• Supplied information
- Opening Delimiter -
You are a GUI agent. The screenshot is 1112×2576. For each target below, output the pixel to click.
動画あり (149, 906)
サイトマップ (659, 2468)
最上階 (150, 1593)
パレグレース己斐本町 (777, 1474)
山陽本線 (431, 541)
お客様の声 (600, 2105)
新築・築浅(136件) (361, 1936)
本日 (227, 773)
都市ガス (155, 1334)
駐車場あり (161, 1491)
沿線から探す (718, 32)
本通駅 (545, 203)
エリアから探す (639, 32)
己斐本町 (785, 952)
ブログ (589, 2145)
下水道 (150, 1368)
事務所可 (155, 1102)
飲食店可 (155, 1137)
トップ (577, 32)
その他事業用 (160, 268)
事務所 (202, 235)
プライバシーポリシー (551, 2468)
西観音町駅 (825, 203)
- Closing Delimiter -
- Opening Delimiter -
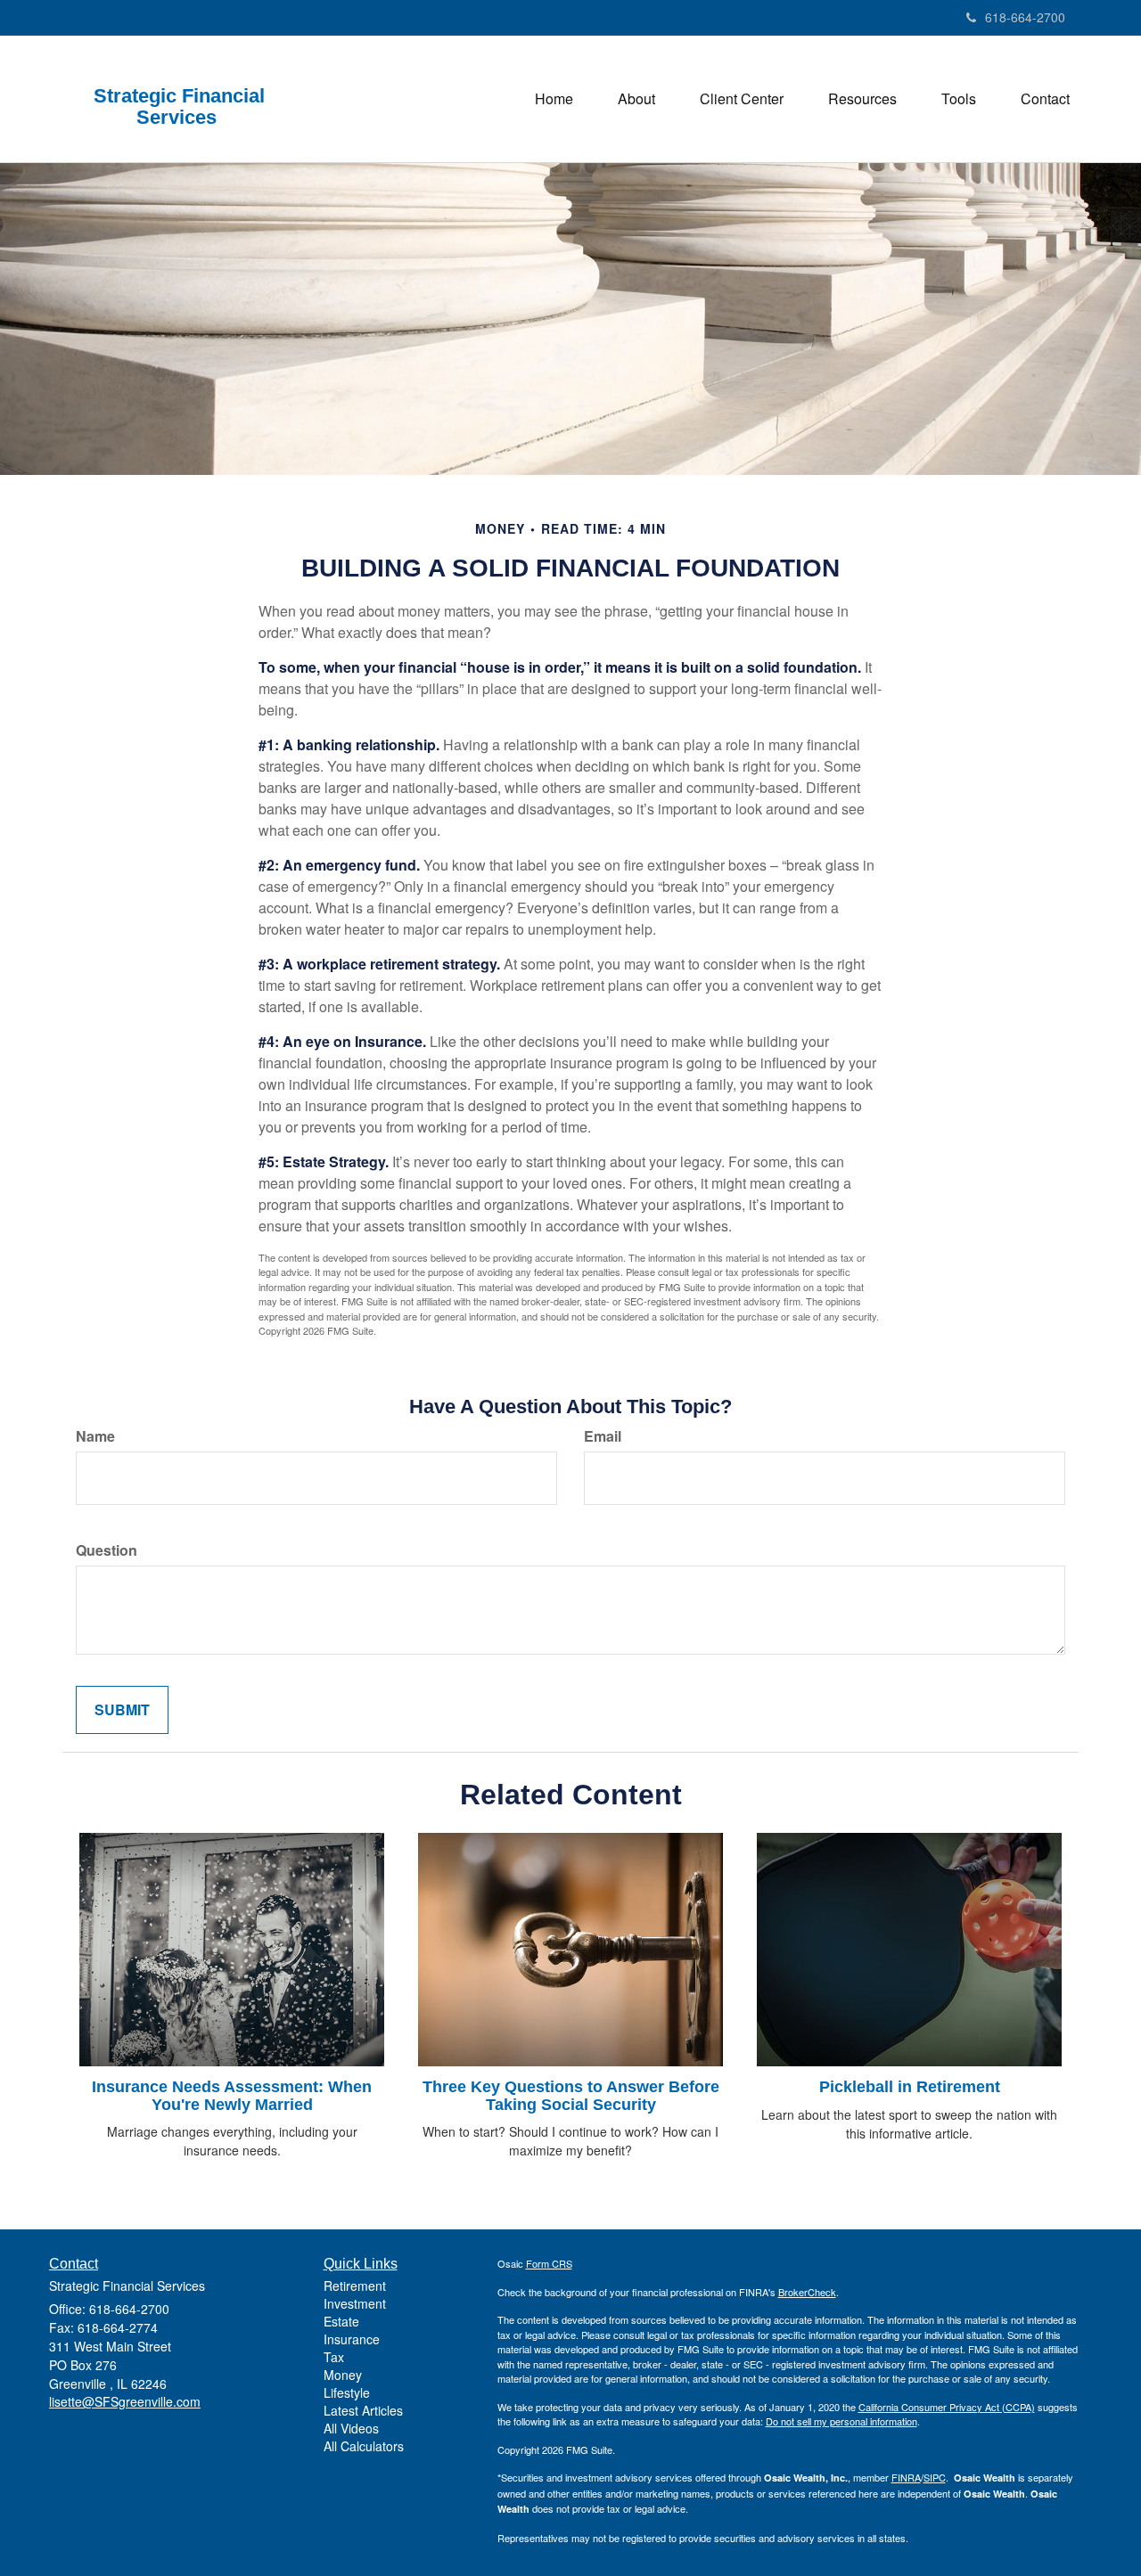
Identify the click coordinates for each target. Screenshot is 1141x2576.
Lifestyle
- Closing Delimiter -
• Task brief
Write down, word for word, the lines above from the one containing "パレグレース己斐本町 (777, 1474)" through the one containing "飲食店可 (155, 1137)", both ends included.

• Solution for this problem
パレグレース己斐本町 (777, 1474)
山陽本線 (431, 541)
お客様の声 (600, 2105)
新築・築浅(136件) (361, 1936)
本日 (227, 773)
都市ガス (155, 1334)
駐車場あり (161, 1491)
沿線から探す (718, 32)
本通駅 (545, 203)
エリアから探す (639, 32)
己斐本町 (785, 952)
ブログ (589, 2145)
下水道 (150, 1368)
事務所可 (155, 1102)
飲食店可 (155, 1137)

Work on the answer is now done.